Some of you have been calling and e-mailing over the last few weeks, asking me about the new global higher education rankings system called U-Multirank (full disclosure: I played a very minor “advisory” role in this project, in 2009). To save everyone else a call, I thought I’d give you the skinny, via this blog.
U-Multirank is a creation of the European Union. Stung by the THE and Shanghai rankings, which showed continental European (especially French) universities lagging badly, France took advantage of their EU Presidency in 2009 to announce that the EU would create a new rankings system, which, in the words of the French Minister of Higher Education, would create a new and fairer global ranking, one that would prove that French universities were the best. (Yes, seriously.)

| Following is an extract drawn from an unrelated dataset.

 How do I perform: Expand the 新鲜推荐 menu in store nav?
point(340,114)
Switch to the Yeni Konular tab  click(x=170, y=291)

The people to whom this project was entrusted are among the smartest people in all of higher education: namely, the folks at the Centre for Higher Education (CHE) in Germany, and the Center for Higher Education Policy Studies (CHEPS) in the Netherlands. The system they have created is how rankings would look if universities had created rankings themselves, rather than left it to newspapers and magazines. It includes indicators on teaching and learning, research, knowledge transfer, international orientation, and regional engagement, and it portrays the data on each of these separately – no summing across indicators to come up with a single league table with a single “winner”. Read the project’s feasibility report, here – it’s an important piece of work which fundamentally re-imagines the notion of global rankings.
It turns out, though, that not everyone likes the idea of rankings without winners. In one of the most cynical pieces of university politics I’ve ever seen, the group known as the “Leading European Research Universities” (LERU) announced a couple of months ago that it would not participate – ostensibly this is because the rankings system is, “ill-conceived and badly designed”, but really it’s because they don’t like rankings in which they don’t come out on top.
As you can tell, I’m a fan of the U-Multirank concept; but I’m cautious about its overall prospects for success. I think its ability to add non-European institutions will be limited because many of its indicators are euro-centric and will require non-european institutions to incur some cost in data collection. And I have my doubts about demand: after many years in this business, I’m increasingly convinced that, given the choice, consumers prefer the simplicity of league tables to the more accurate – but conceptually taxing – multi-dimensional rankings.
Still, if your institution is on the fence about participating, I urge you to give it a try. This is a good faith effort to improve rankings; failure to support it means losing your moral right to kvetch about rankings ever again.
I’m not at all sure that “rankings without winners” is actually what draws such scorn for U-Multirank. Many, if not most higher education analysts embrace multi-dimensional measurement.
I have only the 2010 version of the U-Multirank questionnaire, but it includes such clunkers as ” Please describe the specific profile of your institution in Business with regard to teaching & learning (max. 600 characters).”, and asks for a count of “Professors in the department Business offering lectures abroad”. I’m glad to know your role was very minor, but please tell me that the “smartest people in all of higher education” were not actually involved in the questionnaire design.
Yes, we need a multi-dimensional approach to measuring quality, but with U-Multirank we’re off to the worst possible start.